Work task
Return all lines from the listing below in which the string "target" occurs.

Extracted material
»»
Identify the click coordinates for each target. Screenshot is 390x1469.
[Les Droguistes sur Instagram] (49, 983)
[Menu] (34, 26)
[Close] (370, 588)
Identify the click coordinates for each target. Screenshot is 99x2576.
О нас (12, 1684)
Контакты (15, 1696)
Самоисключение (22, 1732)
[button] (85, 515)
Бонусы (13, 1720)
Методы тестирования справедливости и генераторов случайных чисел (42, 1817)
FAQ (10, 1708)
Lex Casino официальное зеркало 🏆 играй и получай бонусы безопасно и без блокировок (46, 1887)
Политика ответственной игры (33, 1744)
««
Exercise output
Identify the click coordinates for each target. Screenshot is 390x1469.
Identify the click coordinates for each target. Screenshot is 99x2576.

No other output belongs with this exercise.